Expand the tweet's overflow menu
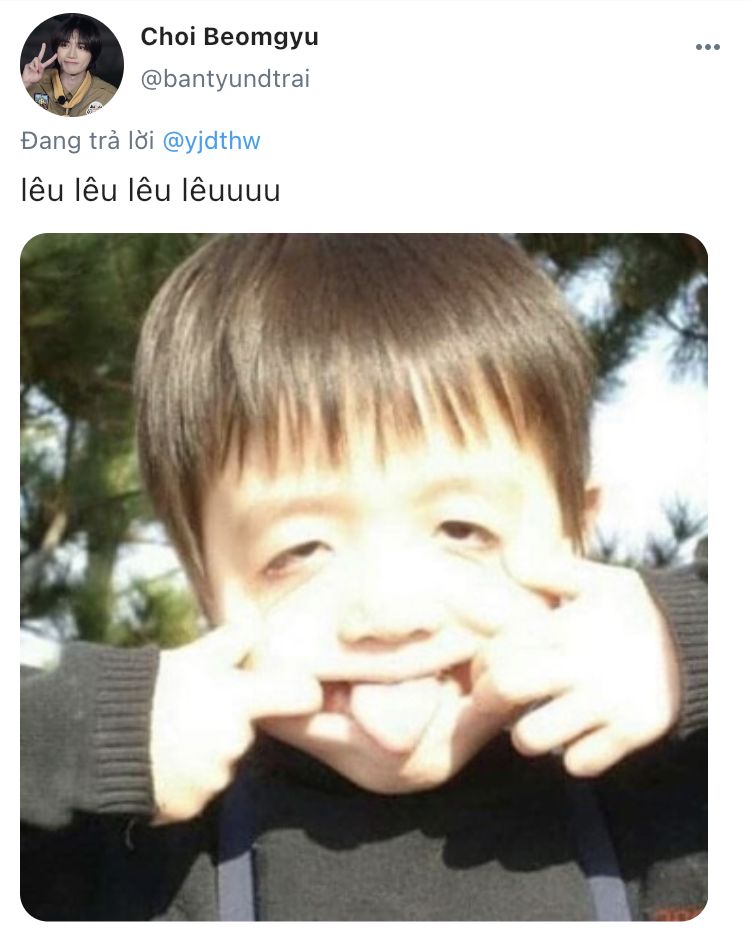Image resolution: width=750 pixels, height=936 pixels. pos(708,47)
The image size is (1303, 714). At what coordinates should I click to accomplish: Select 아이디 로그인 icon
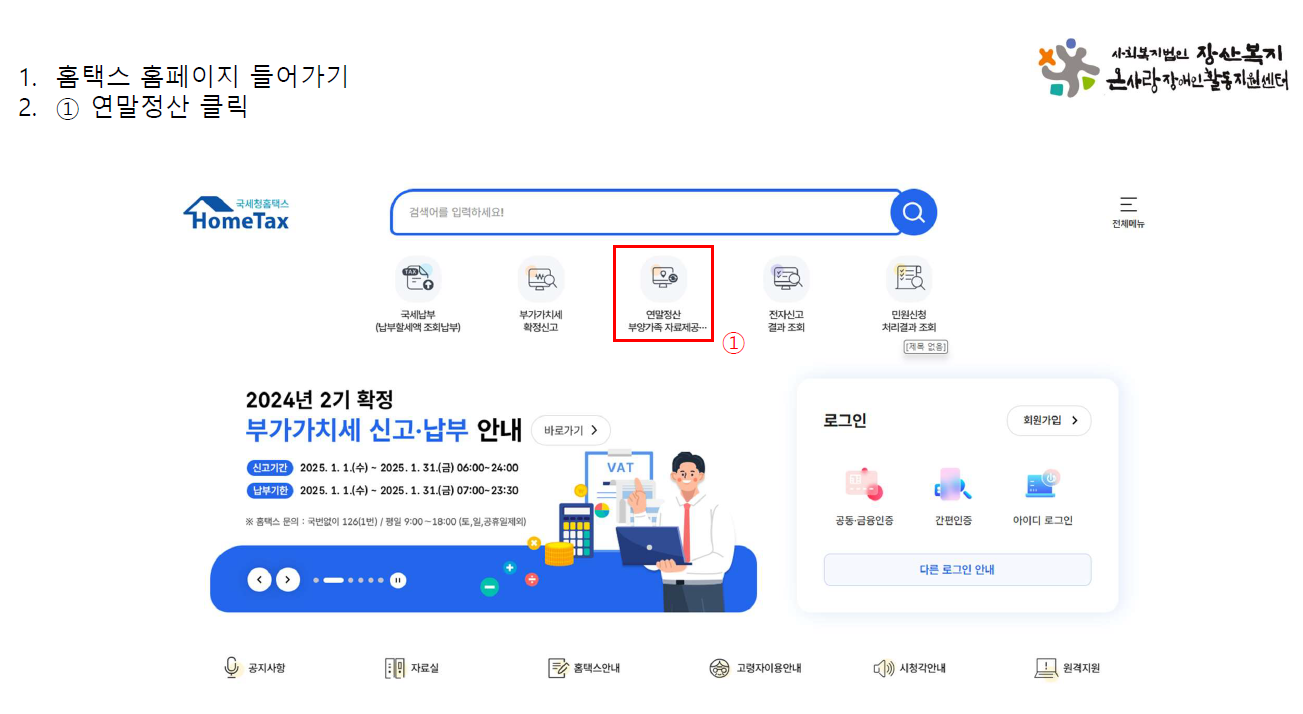tap(1042, 485)
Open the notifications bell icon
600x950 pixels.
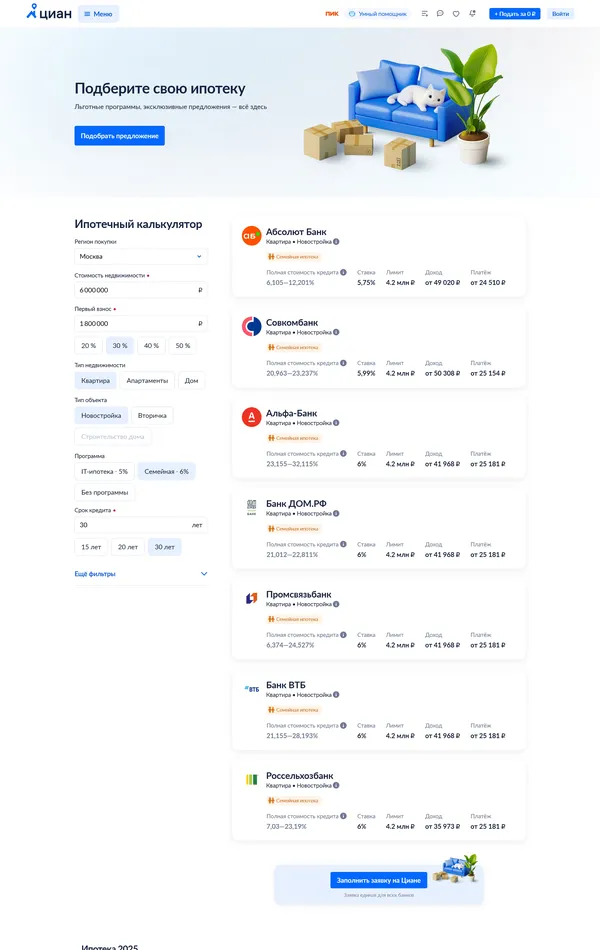click(472, 14)
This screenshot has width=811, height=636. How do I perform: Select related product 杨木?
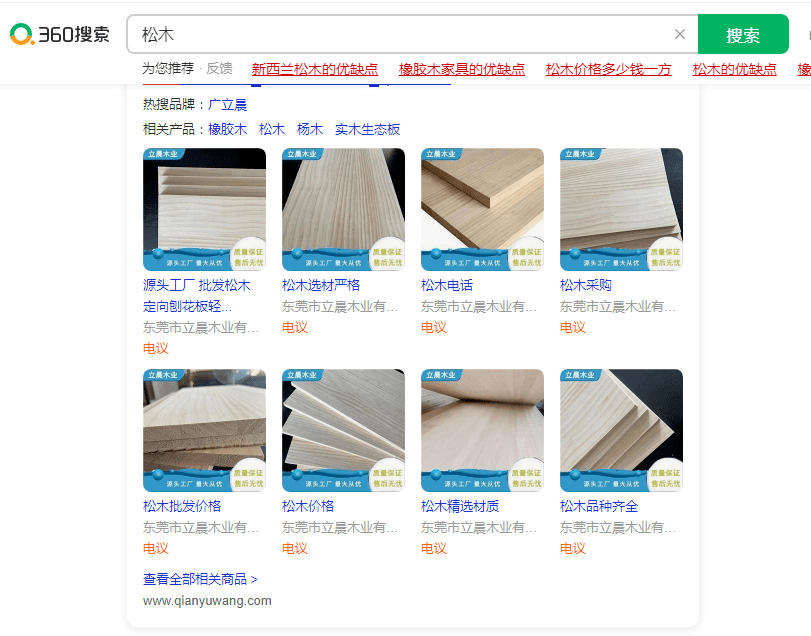point(310,129)
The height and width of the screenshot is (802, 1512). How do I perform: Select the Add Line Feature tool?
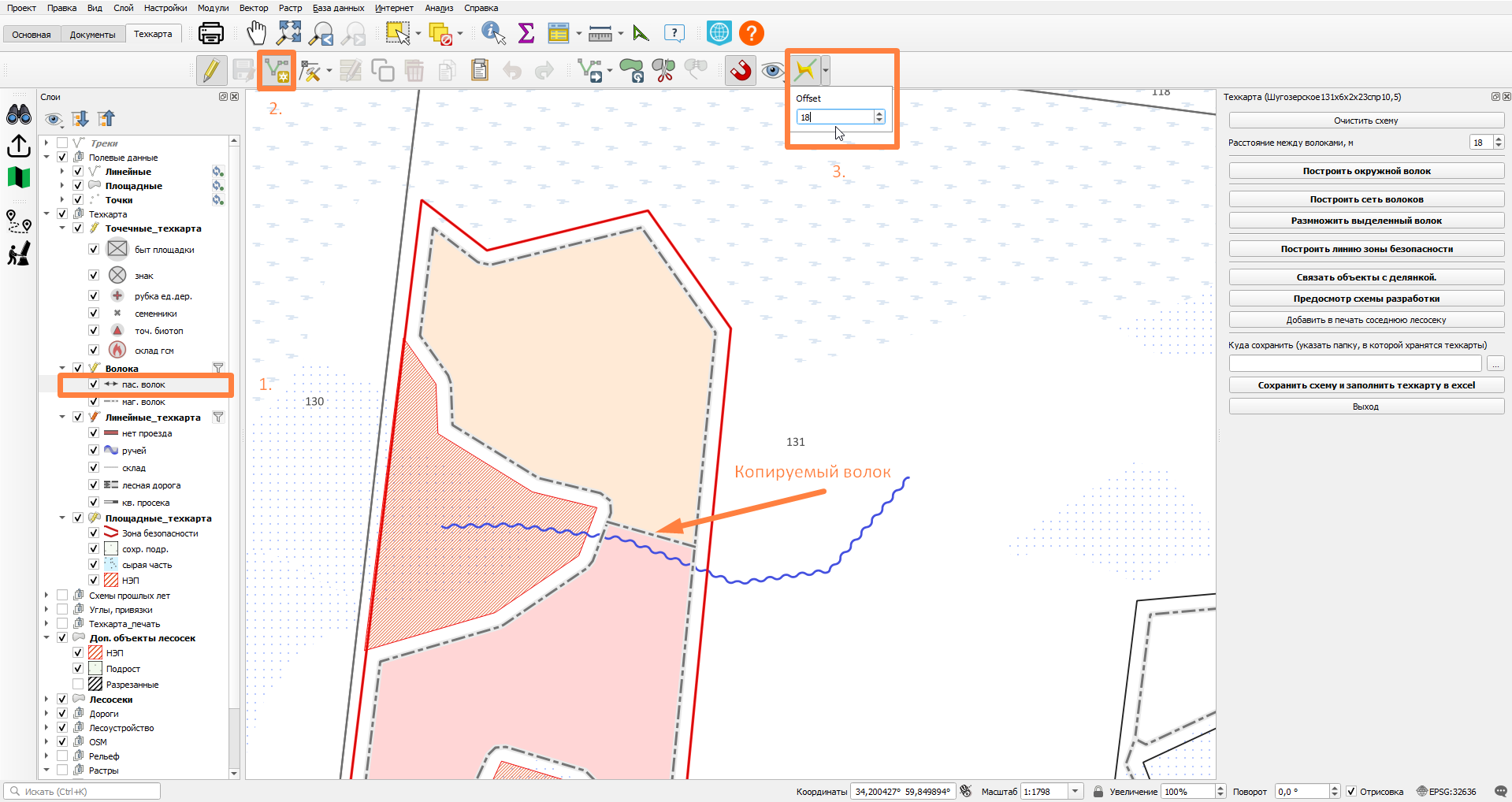(x=277, y=71)
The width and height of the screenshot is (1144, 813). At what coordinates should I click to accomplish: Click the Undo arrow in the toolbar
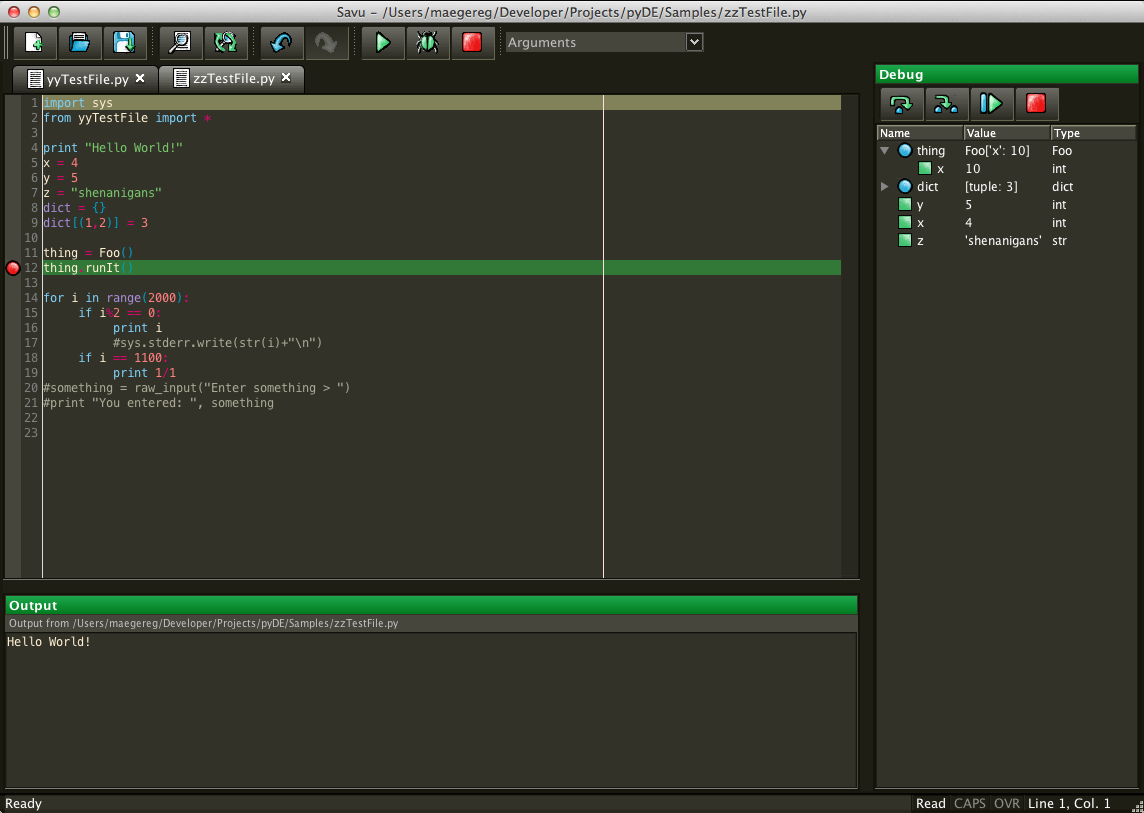(x=281, y=43)
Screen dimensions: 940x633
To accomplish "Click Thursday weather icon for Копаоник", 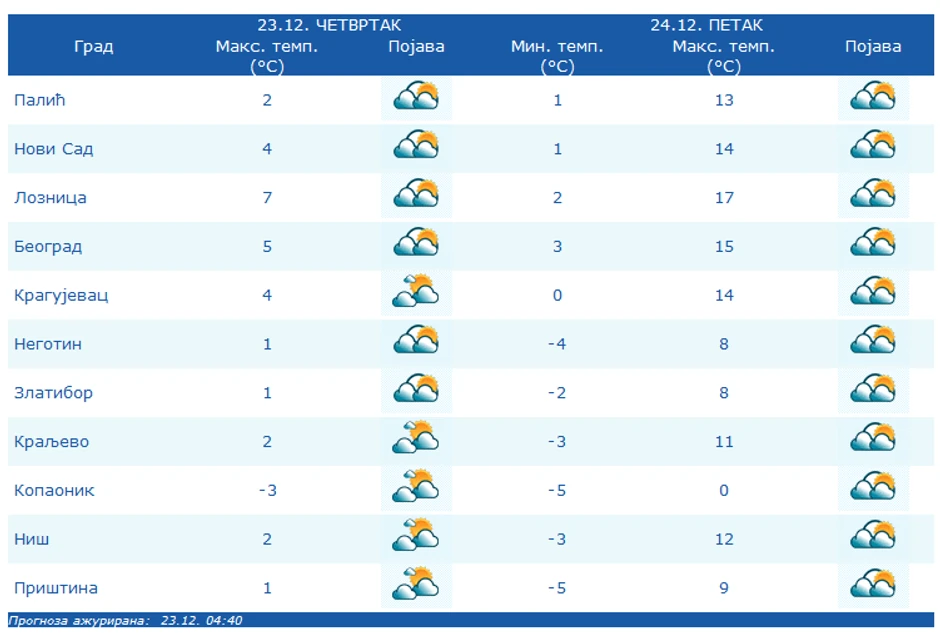I will click(x=416, y=489).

====================

_Problem statement:_
From the material above, reproduce only what runs from the line holding "The width and" down to the line holding "Screen dimensions: 940x633", both included, pictures excluded.

_Task solution:_
The width and height of the screenshot is (1144, 813). At what coordinates should I click to accomplish: Click the Undo arrow in the toolbar
(x=281, y=43)
Screen dimensions: 940x633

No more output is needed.